For Rokita, who previously worked for the Indiana state government, this change would bring government employment in line with private industry. He explained how his prior experience at the state level shaped his perspective:
The current environment hides too much behind this politicization fear. […] I was able to weed out the bad apples very quickly to make sure the good ones could thrive. That’s what I’m trying to do here at the federal level…so it’s fair for the good federal workers, of which there are obviously many.

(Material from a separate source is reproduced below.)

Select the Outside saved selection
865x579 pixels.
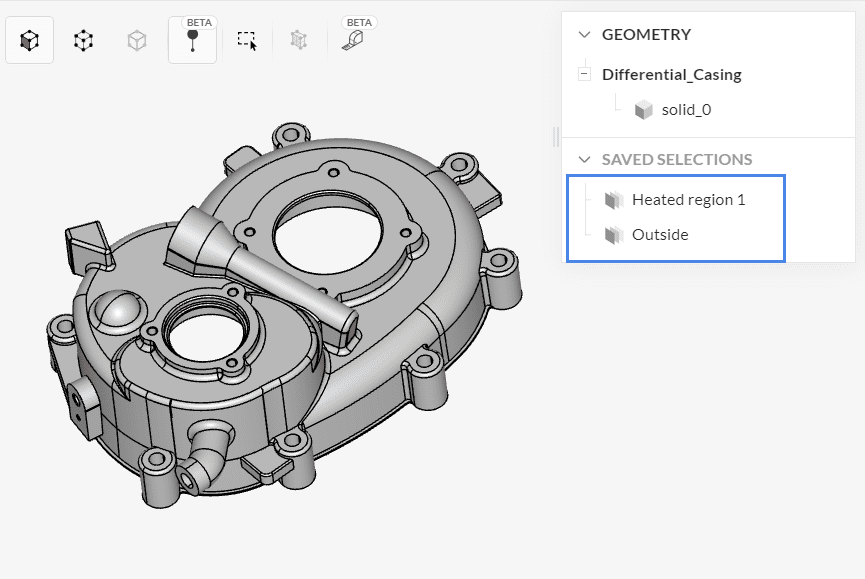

Rep. Elijah E. Cummings (D-MD), the top Democrat on the Oversight Committee, sees the bill as a continuing part of an effort to undermine the strength of the federal government. He described it as a “shortsighted, blatant attempt to undermine a merit-based workforce that would…usher in a return to the spoils system and mean the end of a professional, non-partisan federal workforce dedicated to serving everyone, not just political allies.”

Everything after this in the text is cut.